Inverse Trig Calculator

How to Use This Calculator

1. Enter the trig value and select the inverse function (arcsin, arccos, or arctan).
2. The angle is returned in both degrees and radians.
3. Use All Quadrants to find all solutions in 0°–360°.
4. Use From Side Ratios to compute angles from triangle side lengths.

Formula

Example

Frequently Asked Questions

• What is arcsin? ▼
  arcsin(x) is the inverse sine function — it returns the angle θ such that sin(θ) = x. The principal value range is [−90°, 90°] (or [−π/2, π/2] in radians), and the domain is [−1, 1]. For example, arcsin(0.5) = 30° because sin(30°) = 0.5. arcsin(1) = 90°, arcsin(0) = 0°, arcsin(−1) = −90°. If |x| > 1, arcsin is undefined in real numbers (no real angle has a sine greater than 1). The principal range ensures each input has exactly one output.
• What is the principal value range of arccos? ▼
  arccos(x) returns angles in [0°, 180°] (or [0, π] radians). This range ensures one unique output per input (making arccos a true function). The domain is [−1, 1]. For example: arccos(1) = 0°, arccos(0) = 90°, arccos(−1) = 180°. Note that arccos and arcsin are complementary: arcsin(x) + arccos(x) = 90° = π/2 for all x in [−1, 1]. So arccos(0.5) = 60° (since arcsin(0.5) = 30° and 30 + 60 = 90).

____________________

- [STATED TASK A] List every arccos input and its angle in degrees that the inverse trig calculator page states.

- [ENTRIES PROVIDED]
____________________

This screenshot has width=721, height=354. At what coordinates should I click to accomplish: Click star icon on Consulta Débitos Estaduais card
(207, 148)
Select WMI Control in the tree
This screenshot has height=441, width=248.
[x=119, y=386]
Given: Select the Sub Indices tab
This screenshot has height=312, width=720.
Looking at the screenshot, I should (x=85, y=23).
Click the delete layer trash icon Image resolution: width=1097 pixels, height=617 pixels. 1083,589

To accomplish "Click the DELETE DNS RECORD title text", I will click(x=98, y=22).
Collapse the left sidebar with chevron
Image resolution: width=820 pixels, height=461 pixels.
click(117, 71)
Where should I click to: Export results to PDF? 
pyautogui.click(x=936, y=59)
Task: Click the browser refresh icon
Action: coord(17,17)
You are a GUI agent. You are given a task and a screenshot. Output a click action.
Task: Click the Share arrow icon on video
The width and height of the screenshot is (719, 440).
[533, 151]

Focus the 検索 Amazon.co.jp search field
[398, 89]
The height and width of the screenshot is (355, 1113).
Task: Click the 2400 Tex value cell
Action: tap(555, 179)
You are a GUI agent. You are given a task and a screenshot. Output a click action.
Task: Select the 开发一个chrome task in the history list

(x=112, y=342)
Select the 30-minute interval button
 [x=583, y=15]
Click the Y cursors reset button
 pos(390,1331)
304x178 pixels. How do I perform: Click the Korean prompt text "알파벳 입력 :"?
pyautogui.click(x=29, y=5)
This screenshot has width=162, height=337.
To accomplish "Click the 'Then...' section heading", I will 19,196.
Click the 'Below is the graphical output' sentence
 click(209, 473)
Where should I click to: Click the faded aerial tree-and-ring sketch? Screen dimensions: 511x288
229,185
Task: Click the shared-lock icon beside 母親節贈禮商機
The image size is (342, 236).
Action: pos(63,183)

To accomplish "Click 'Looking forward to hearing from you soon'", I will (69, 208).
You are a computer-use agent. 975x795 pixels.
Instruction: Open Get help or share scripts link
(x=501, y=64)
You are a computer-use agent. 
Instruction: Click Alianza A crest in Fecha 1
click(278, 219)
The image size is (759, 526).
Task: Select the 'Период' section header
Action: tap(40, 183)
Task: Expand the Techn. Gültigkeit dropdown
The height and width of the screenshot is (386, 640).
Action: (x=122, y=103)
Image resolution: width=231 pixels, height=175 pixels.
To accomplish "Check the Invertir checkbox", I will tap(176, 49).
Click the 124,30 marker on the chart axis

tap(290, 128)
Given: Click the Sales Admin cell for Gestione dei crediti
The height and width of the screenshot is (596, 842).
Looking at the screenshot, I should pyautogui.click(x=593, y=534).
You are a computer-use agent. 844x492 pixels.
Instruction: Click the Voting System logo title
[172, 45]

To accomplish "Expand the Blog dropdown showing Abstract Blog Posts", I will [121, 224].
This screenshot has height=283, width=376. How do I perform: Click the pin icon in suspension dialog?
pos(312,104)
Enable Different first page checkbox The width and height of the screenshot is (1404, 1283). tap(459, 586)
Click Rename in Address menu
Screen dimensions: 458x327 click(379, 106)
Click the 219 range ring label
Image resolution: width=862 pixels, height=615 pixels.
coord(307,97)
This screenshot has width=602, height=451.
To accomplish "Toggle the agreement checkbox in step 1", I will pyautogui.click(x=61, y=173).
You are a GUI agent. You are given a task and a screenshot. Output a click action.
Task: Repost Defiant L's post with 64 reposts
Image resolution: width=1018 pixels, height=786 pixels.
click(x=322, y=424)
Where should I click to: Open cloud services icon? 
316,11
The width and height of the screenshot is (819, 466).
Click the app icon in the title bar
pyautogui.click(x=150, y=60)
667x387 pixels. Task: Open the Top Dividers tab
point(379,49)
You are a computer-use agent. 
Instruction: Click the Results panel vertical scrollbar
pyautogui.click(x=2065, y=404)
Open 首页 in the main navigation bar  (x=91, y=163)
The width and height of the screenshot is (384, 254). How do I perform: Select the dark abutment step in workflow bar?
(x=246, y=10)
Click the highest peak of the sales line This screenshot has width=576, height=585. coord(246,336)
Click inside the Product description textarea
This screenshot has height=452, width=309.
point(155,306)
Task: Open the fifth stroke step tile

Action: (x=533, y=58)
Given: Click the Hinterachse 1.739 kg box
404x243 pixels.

____________________

- [STATED TASK B] Pull out every line of the records that contains the string "title".

- [WORKED SOLUTION A]
- arccos(1) = 0°
- arccos(0) = 90°
- arccos(−1) = 180°
- arccos(0.5) = 60°

- [WORKED SOLUTION B]
To accomplish "Click the DELETE DNS RECORD title text", I will click(x=98, y=22).
Instruction: Click the Voting System logo title
Click the app icon in the title bar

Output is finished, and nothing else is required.